A timeline question from Planning Board member Ashley Tan was kicked down the road to March also because the special permit application describes the phasing.
“The zoning is pretty intentional about what has to happen when,” Galluccio said. “There are some big benchmarks within the zoning when the bridge has to begin construction, when residential construction has to begin, and there’s this height tied to the Public Works conveyance” – that is, by welcoming a municipal use into the proposed neighborhood, the developer is able to get one story higher on its residential and commercial buildings.
Another complication: Some of Healthpeak’s properties are still encumbered with leases and will become available only “when those leases burn off,” Rafferty said.
Healthpeak was grateful for the income from those leases, though, “given the commercial economy,” Galluccio said.
Resident input
Brown, speaking before the meeting in a phone interview, also said the complicated economic and zoning picture left him waiting to see how the project would come together. “What are you building first, and when? What does this look like over 20 years?” he said, noting that “it took them 30 years to build North Point,” a neighborhood by East Cambridge.
He was leery too of the name Cambridge Point, which he said wasn’t vetted with neighbors.
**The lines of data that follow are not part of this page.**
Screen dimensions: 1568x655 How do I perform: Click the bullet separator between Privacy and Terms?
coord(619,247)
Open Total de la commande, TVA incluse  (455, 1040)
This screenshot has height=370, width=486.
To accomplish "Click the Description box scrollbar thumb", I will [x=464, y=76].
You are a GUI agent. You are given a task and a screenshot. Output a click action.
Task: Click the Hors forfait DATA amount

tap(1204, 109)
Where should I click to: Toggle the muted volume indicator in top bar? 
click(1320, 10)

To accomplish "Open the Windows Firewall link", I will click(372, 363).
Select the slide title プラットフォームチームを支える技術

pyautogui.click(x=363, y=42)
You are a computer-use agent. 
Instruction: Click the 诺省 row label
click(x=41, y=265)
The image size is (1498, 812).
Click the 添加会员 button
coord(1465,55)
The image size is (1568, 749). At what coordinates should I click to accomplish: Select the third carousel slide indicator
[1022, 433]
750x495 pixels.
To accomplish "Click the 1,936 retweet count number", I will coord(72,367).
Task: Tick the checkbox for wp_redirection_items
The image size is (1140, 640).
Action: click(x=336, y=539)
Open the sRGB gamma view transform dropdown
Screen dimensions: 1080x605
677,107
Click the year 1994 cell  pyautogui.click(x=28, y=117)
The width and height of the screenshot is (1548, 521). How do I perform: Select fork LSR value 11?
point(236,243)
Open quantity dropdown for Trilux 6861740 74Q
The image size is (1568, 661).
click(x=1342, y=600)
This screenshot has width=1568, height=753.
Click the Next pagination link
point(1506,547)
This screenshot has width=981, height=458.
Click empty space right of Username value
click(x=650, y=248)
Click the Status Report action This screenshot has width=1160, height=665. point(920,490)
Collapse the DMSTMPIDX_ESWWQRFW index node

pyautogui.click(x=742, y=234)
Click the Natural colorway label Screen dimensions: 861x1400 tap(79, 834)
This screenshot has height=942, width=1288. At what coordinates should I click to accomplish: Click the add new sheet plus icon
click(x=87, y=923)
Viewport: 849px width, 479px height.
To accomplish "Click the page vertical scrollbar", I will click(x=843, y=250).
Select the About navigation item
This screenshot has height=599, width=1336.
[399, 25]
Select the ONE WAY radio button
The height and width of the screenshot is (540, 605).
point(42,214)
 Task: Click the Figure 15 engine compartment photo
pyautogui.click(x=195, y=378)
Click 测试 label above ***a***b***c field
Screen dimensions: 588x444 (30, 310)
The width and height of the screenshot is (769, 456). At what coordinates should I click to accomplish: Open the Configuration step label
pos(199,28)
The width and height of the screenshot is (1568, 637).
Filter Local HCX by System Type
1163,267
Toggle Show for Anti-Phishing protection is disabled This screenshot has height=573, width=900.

It was Brown who was invoked by Galluccio, though, in talking about what was exciting about the new neighborhood. “His comment to me was, you should give us a reason to want to go there. And I think that’s as good a guiding principle as what we’re trying to achieve in this mixed-use neighborhood,” Galluccio said. In what “may be the last remaining undeveloped portion of Cambridge, there’s a real opportunity here to create something special out of what is, candidly, not all that special.”
Department of Public Works space
The proposed neighborhood’s area is broken into three in terms of zoning that limits height. The northernmost slab is the tallest overall, with residential buildings of up to 12 stories and commercial buildings up to eight; in the southern half, residential buildings can again go up to 12 stories, but commercial buildings are limited to six; and in a chunk at the west, residential buildings are limited to six stories and commercial buildings to three.
It’s in this small, westernmost parcel within the proposed neighborhood where space is set aside for the city’s Department of Public Works, which had been eyeing the Quadrangle for years as it began feeling squeezed at its 2.8 acres at 147 Hampshire St., Wellington-Harrington – offices that are now in poor shape and unable to keep up with the city’s needs, officials have said. The city was slow to buy, and when developers jumped into the area, DPW was priced out.
It has been leasing 4 acres on Mooney Street; Healthpeak is giving it 1 acre. Watkins on Tuesday called it a helpful part of satisfying the needs of Public Works. “We are really excited to get an acre that would be fully, permanently in the city’s control,” she said.
The acre is slightly south of the property in use now by the DPW, requiring a relocation as well as a downsizing, Watkins said.
Other steps the city has taken for the department: In May 2023 the city seized a former industrial lot of roughly an acre on Webster Avenue near Inman Square for more than $14 million; DPW will be using the property temporarily. The city followed that in August 2023 by paying $8.3 million for a parking lot on Sherman Street in Neighborhood 9 near Fresh Pond. That may become a Department of Public Works facility atop a buried 2.1-million-gallon tank meant to absorb stormwater to prevent Combined Sewer Overflows of waste into public water.
A roundtable conversation with city councillors is expected in the next couple weeks about some of the properties and how they’re used. “The one that’s most immediate is the Webster Avenue parcel,” Watkins said. A trailer will be brought in to activate the site this summer, but “ ultimately, that is a really logical place for housing” rather than for the DPW.